[Exercise directions] Print the following lines exactly as they are given.

------ Listing ------

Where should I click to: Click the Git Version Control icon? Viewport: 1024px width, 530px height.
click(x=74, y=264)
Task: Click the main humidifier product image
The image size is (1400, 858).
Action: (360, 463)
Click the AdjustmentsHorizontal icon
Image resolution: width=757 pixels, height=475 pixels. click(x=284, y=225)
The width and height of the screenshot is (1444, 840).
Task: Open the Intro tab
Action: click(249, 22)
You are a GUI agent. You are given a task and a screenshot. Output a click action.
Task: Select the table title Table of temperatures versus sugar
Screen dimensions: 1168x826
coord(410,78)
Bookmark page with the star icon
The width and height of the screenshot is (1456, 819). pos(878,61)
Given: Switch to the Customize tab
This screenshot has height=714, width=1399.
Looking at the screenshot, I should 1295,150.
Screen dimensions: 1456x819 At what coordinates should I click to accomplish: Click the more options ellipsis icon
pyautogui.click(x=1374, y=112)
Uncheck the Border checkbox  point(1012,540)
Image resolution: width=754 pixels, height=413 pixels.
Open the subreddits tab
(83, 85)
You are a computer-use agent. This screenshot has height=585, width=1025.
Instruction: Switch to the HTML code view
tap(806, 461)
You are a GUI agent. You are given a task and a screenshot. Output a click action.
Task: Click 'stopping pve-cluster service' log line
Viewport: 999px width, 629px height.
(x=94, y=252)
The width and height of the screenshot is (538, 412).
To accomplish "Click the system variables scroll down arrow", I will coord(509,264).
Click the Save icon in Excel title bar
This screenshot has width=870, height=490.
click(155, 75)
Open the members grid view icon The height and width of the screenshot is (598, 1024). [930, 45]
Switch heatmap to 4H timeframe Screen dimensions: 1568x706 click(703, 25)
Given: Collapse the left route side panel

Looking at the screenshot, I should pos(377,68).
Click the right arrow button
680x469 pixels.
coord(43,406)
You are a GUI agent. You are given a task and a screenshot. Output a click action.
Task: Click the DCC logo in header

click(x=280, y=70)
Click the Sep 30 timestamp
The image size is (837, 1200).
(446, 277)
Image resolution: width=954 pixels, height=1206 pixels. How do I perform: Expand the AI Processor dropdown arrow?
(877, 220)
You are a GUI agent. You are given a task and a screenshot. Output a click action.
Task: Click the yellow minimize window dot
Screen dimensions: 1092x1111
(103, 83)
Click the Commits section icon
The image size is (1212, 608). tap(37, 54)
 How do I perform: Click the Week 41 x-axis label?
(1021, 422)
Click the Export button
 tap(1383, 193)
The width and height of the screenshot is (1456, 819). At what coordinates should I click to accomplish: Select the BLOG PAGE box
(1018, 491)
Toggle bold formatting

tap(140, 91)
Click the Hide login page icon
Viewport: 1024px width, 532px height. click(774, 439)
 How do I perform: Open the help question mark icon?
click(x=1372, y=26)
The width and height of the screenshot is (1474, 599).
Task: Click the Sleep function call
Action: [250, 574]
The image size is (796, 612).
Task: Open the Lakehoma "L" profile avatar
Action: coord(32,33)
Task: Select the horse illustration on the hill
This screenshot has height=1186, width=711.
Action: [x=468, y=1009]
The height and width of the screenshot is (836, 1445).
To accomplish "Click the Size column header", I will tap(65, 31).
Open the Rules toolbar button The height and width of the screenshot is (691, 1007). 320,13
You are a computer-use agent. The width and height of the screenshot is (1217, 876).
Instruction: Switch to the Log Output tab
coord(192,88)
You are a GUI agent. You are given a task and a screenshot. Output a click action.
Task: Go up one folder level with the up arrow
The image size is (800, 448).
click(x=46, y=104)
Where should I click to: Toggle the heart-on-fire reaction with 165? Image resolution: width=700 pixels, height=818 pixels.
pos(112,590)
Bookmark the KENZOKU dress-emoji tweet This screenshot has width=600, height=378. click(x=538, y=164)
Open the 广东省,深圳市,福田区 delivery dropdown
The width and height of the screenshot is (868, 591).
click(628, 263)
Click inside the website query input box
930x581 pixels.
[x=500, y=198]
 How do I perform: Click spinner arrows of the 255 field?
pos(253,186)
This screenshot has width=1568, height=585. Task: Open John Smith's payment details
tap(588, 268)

------

[Solution for this task]
Where should I click to: Click the Git Version Control icon? Viewport: 1024px width, 530px height.
click(x=74, y=264)
Task: Click the main humidifier product image
The image size is (1400, 858).
Action: (360, 463)
Click the AdjustmentsHorizontal icon
Image resolution: width=757 pixels, height=475 pixels. click(x=284, y=225)
The width and height of the screenshot is (1444, 840).
Task: Open the Intro tab
Action: click(249, 22)
You are a GUI agent. You are given a task and a screenshot. Output a click action.
Task: Select the table title Table of temperatures versus sugar
Screen dimensions: 1168x826
coord(410,78)
Bookmark page with the star icon
The width and height of the screenshot is (1456, 819). pos(878,61)
Given: Switch to the Customize tab
This screenshot has height=714, width=1399.
Looking at the screenshot, I should 1295,150.
Screen dimensions: 1456x819 At what coordinates should I click to accomplish: Click the more options ellipsis icon
pyautogui.click(x=1374, y=112)
Uncheck the Border checkbox  point(1012,540)
Image resolution: width=754 pixels, height=413 pixels.
Open the subreddits tab
(83, 85)
You are a computer-use agent. This screenshot has height=585, width=1025.
Instruction: Switch to the HTML code view
tap(806, 461)
You are a GUI agent. You are given a task and a screenshot. Output a click action.
Task: Click 'stopping pve-cluster service' log line
Viewport: 999px width, 629px height.
(x=94, y=252)
The width and height of the screenshot is (538, 412).
To accomplish "Click the system variables scroll down arrow", I will coord(509,264).
Click the Save icon in Excel title bar
This screenshot has width=870, height=490.
click(155, 75)
Open the members grid view icon The height and width of the screenshot is (598, 1024). [930, 45]
Switch heatmap to 4H timeframe Screen dimensions: 1568x706 click(703, 25)
Given: Collapse the left route side panel

Looking at the screenshot, I should pos(377,68).
Click the right arrow button
680x469 pixels.
coord(43,406)
You are a GUI agent. You are given a task and a screenshot. Output a click action.
Task: Click the DCC logo in header

click(x=280, y=70)
Click the Sep 30 timestamp
The image size is (837, 1200).
(446, 277)
Image resolution: width=954 pixels, height=1206 pixels. How do I perform: Expand the AI Processor dropdown arrow?
(877, 220)
You are a GUI agent. You are given a task and a screenshot. Output a click action.
Task: Click the yellow minimize window dot
Screen dimensions: 1092x1111
(103, 83)
Click the Commits section icon
The image size is (1212, 608). tap(37, 54)
 How do I perform: Click the Week 41 x-axis label?
(1021, 422)
Click the Export button
 tap(1383, 193)
The width and height of the screenshot is (1456, 819). At what coordinates should I click to accomplish: Select the BLOG PAGE box
(1018, 491)
Toggle bold formatting

tap(140, 91)
Click the Hide login page icon
Viewport: 1024px width, 532px height. click(774, 439)
 How do I perform: Open the help question mark icon?
click(x=1372, y=26)
The width and height of the screenshot is (1474, 599).
Task: Click the Sleep function call
Action: [250, 574]
The image size is (796, 612).
Task: Open the Lakehoma "L" profile avatar
Action: coord(32,33)
Task: Select the horse illustration on the hill
This screenshot has height=1186, width=711.
Action: [x=468, y=1009]
The height and width of the screenshot is (836, 1445).
To accomplish "Click the Size column header", I will tap(65, 31).
Open the Rules toolbar button The height and width of the screenshot is (691, 1007). 320,13
You are a computer-use agent. The width and height of the screenshot is (1217, 876).
Instruction: Switch to the Log Output tab
coord(192,88)
You are a GUI agent. You are given a task and a screenshot. Output a click action.
Task: Go up one folder level with the up arrow
The image size is (800, 448).
click(x=46, y=104)
Where should I click to: Toggle the heart-on-fire reaction with 165? Image resolution: width=700 pixels, height=818 pixels.
pos(112,590)
Bookmark the KENZOKU dress-emoji tweet This screenshot has width=600, height=378. click(x=538, y=164)
Open the 广东省,深圳市,福田区 delivery dropdown
The width and height of the screenshot is (868, 591).
click(628, 263)
Click inside the website query input box
930x581 pixels.
[x=500, y=198]
 How do I perform: Click spinner arrows of the 255 field?
pos(253,186)
This screenshot has width=1568, height=585. Task: Open John Smith's payment details
tap(588, 268)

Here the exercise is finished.